Wydawcy uważają, że władze mają możliwość wpływania finansowo na pisma. W każdej chwili mogą przecież zrezygnować z zamieszczania ogłoszeń i komunikatów na łamach ich gazet. – Pewnego dnia skrytykowałem burmistrza Ursynowa i urząd przestał zamieszczać reklamy w mojej gazecie. Dostała je „Gazeta Prywatna” wydawana przez burmistrza – powiedział Andrzej Rogiński, wydawca gazety „Południe – Głos Mokotowa i Ursynowa”.
Komisja kultury i środków przekazu Senatu oraz Izba Wydawców Prasy zorganizowały konferencję, na której szeroko poruszane były problemy prasy lokalnej. Upłynęła ona pod hasłem przewodnim 'Prasa lokalna w budowie społeczeństwa obywatelskiego’.
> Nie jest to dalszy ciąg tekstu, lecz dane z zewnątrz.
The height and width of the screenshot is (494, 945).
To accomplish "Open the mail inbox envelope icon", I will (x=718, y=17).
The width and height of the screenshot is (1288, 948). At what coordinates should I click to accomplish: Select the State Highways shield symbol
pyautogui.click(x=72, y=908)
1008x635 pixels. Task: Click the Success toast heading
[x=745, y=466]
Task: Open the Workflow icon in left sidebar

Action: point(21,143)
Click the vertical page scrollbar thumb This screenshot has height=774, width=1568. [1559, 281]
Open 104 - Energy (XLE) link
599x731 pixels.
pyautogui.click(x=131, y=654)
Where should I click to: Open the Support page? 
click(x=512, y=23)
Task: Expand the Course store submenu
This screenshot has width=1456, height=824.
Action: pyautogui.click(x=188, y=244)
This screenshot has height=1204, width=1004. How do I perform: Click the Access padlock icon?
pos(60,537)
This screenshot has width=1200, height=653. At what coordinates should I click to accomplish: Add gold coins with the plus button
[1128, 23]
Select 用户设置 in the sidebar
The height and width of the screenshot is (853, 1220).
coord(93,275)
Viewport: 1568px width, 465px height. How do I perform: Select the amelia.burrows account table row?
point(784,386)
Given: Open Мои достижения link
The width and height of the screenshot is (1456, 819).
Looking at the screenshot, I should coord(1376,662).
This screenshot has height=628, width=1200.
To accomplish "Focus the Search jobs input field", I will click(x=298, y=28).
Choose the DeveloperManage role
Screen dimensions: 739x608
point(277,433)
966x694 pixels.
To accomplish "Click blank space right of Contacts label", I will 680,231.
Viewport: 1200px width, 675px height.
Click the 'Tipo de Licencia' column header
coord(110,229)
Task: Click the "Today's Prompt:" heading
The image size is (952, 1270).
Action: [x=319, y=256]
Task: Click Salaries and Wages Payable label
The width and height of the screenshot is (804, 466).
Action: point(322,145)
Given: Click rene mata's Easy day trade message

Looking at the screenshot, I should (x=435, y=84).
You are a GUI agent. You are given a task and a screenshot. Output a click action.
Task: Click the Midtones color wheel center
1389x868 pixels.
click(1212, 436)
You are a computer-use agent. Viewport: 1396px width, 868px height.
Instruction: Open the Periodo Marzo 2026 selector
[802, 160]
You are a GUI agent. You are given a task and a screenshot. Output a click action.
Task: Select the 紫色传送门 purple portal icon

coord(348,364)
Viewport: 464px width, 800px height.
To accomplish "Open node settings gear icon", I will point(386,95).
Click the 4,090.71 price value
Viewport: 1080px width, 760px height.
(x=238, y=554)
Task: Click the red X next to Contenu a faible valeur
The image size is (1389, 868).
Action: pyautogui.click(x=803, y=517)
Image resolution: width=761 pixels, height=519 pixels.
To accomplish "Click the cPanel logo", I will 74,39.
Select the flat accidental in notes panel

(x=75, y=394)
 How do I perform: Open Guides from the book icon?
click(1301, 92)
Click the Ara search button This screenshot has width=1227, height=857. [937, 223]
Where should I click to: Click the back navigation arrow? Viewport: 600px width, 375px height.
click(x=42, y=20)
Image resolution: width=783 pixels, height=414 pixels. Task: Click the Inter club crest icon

Niestety w Polsce trudno jest o całkowicie niezależną prasę lokalną, ponieważ wiele tytułów przynosi tylko i wyłącznie straty. Często zdarza się, że dziennikarze muszą prosić starostę o pozwolenie na zamieszczenie artykułu. W specjalnym oświadczeniu, które przyjęli uczestnicy konferencji stwierdzono, że nie nalezy łączyć funkcji biuletynu informacyjnego – organu administracji z funkcją niezależnej prasy.
W Polsce mamy około 3 tys. tytułów lokalnych. Najbardziej rozwiniętym regionem pod tym względem jest Śląsk, ale dużo gazet wydawane jest też na Mazowszu, Wielkopolsce i Małopolsce.